Only days before we went into lockdown, I was asked to move from my lovely one-bedroom apartment in campus housing to a room with a bathroom in the monastery. The plan called for fumigating and cleaning the dorm spaces to accommodate the coronavirus patients, if needed. I was given the “entire weekend” to move 17 years of living and accumulating during that time. Well, of course, the sisters came to my rescue, and indeed I was out with the allotted time.
Because I am a teacher, reader and crafter, I had accumulated many things related to my trades, of course. For example, with my yarn and counted cross-stitch kits, I could almost open up a small shop. I do as much as I can to help stock our gift shop, but since I was also teaching, I was not overloading their stock.

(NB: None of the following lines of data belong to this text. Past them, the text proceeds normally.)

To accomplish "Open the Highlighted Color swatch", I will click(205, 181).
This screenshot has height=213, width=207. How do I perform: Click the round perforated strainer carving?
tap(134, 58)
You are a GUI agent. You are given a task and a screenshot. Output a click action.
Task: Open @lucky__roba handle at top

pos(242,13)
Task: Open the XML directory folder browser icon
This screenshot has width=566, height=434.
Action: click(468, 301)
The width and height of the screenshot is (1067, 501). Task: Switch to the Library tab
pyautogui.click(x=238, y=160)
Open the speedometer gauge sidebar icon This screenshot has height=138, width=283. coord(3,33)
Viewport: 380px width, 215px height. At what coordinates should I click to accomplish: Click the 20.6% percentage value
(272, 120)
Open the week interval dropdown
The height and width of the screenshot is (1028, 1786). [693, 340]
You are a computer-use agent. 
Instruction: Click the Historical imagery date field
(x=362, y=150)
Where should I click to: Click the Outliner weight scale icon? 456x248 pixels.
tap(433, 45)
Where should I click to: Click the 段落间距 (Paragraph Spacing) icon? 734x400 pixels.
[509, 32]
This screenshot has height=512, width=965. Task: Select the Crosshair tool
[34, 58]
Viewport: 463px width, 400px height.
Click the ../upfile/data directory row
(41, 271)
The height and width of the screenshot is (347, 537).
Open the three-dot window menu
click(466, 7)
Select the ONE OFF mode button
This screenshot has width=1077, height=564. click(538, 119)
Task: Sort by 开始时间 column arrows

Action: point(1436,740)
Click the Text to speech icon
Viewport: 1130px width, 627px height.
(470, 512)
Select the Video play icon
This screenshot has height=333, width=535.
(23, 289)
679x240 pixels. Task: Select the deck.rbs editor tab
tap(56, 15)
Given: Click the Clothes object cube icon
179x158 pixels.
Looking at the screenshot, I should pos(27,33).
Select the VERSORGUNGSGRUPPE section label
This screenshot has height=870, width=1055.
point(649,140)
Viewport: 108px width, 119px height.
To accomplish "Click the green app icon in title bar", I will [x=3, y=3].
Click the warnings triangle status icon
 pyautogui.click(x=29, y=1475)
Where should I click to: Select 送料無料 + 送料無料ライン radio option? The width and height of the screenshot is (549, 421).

However, as a teacher, I had saved many folders, articles and papers relating to writing and the teaching thereof. My 20+ years teaching at the College of Saint Benedict meant that I had stacks of papers and such. Also, as a teacher I promoted reading, especially leisure reading as a source of lifelong learning and enjoyment. To be a model for my students, I practiced the fine art of reading and telling stories. Of course, in order to do so, I collected books—books that I was reading, books that I had read and books to be read. Lots of books.
Personally, I love mystery, crime and thriller books, besides bestsellers. Therefore, I often felt obliged to let students know what I was currently reading and in return hear about their recent trips into the world of books.
Unfortunately, they wanted to let me know about the stories they had recently seen through computers or other favorite technology. I was happy they were telling stories, but I was trying to promote reading. I am happy to share that some loved books almost as much as I, however. Some even wanted to loan me a good book.
Well, you see that the amount of accumulation in my small apartment was substantial. The sisters were so gracious in helping me move, and now I have the job of sorting, organizing or throwing whatever is in the many boxes and bags we brought to the monastery. So, for me the “lockdown” has become a blessing in disguise.